Task brief.
Where the line containing "Accepter (1403, 1942)" appears in the records below, begin there and output each line verbatim through the last line.

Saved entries
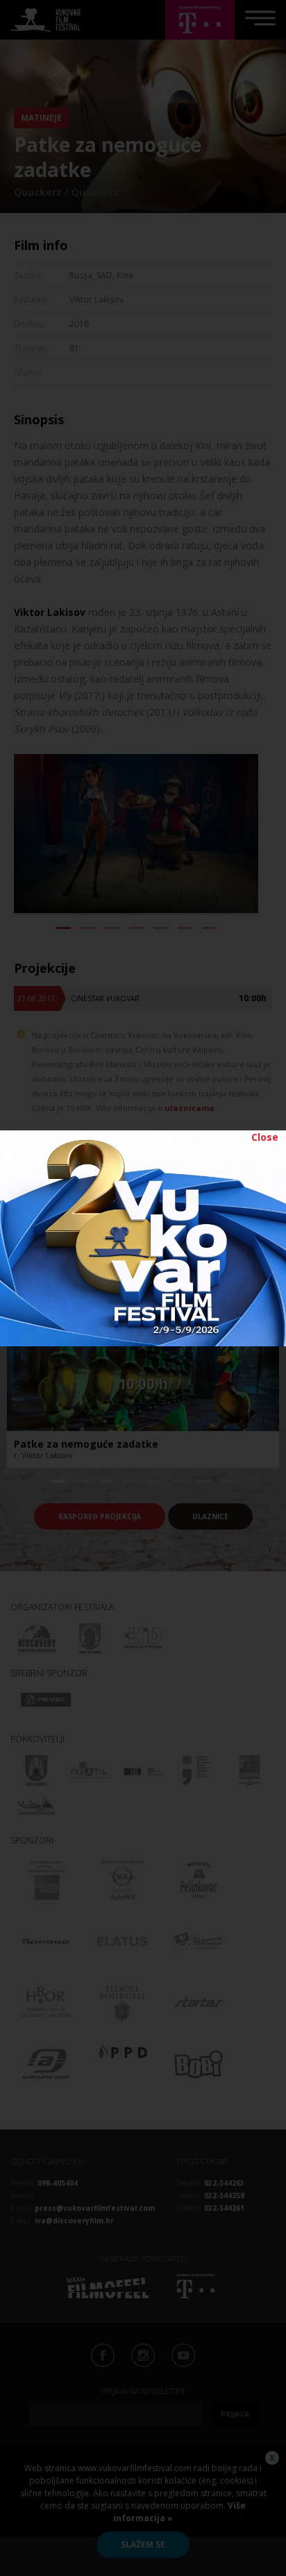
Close (264, 1137)
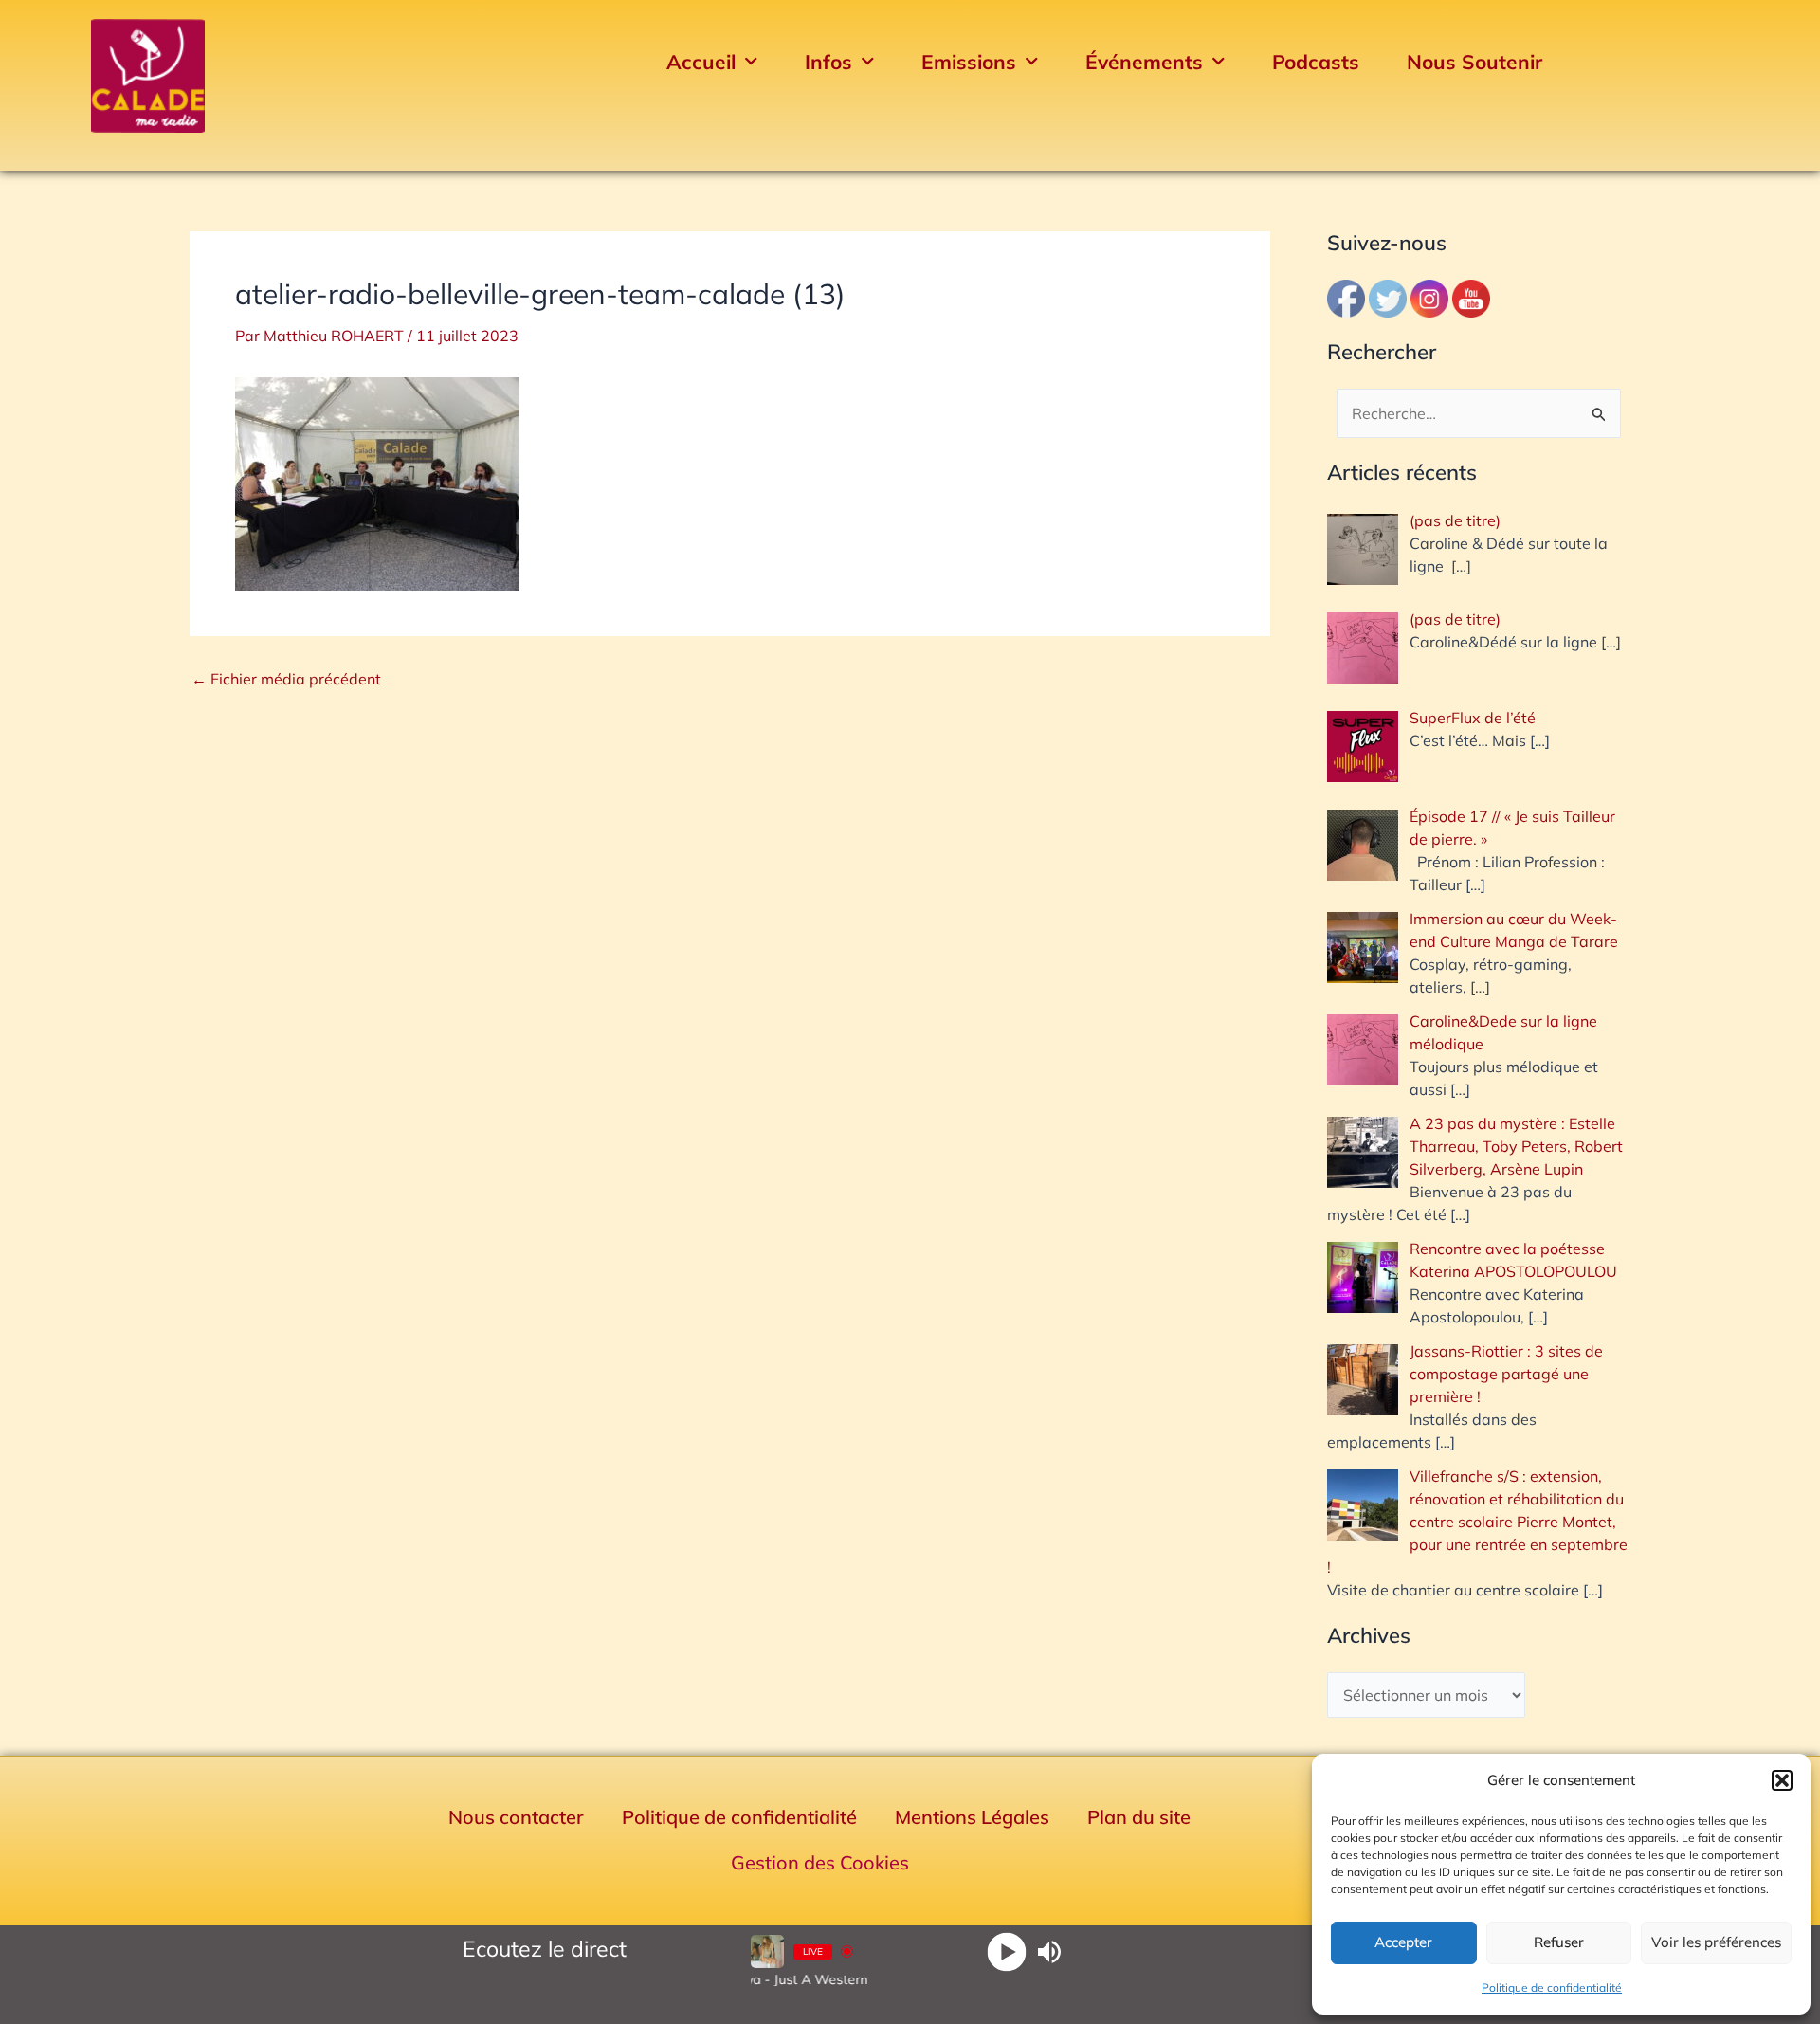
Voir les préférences (1716, 1942)
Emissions (968, 61)
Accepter (1403, 1942)
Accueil (701, 61)
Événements (1144, 61)
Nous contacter (516, 1817)
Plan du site (1139, 1817)
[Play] (1006, 1951)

Response to this exercise.
Accepter (1403, 1942)
Accueil (701, 61)
Événements (1144, 61)
Nous contacter (516, 1817)
Plan du site (1139, 1817)
[Play] (1006, 1951)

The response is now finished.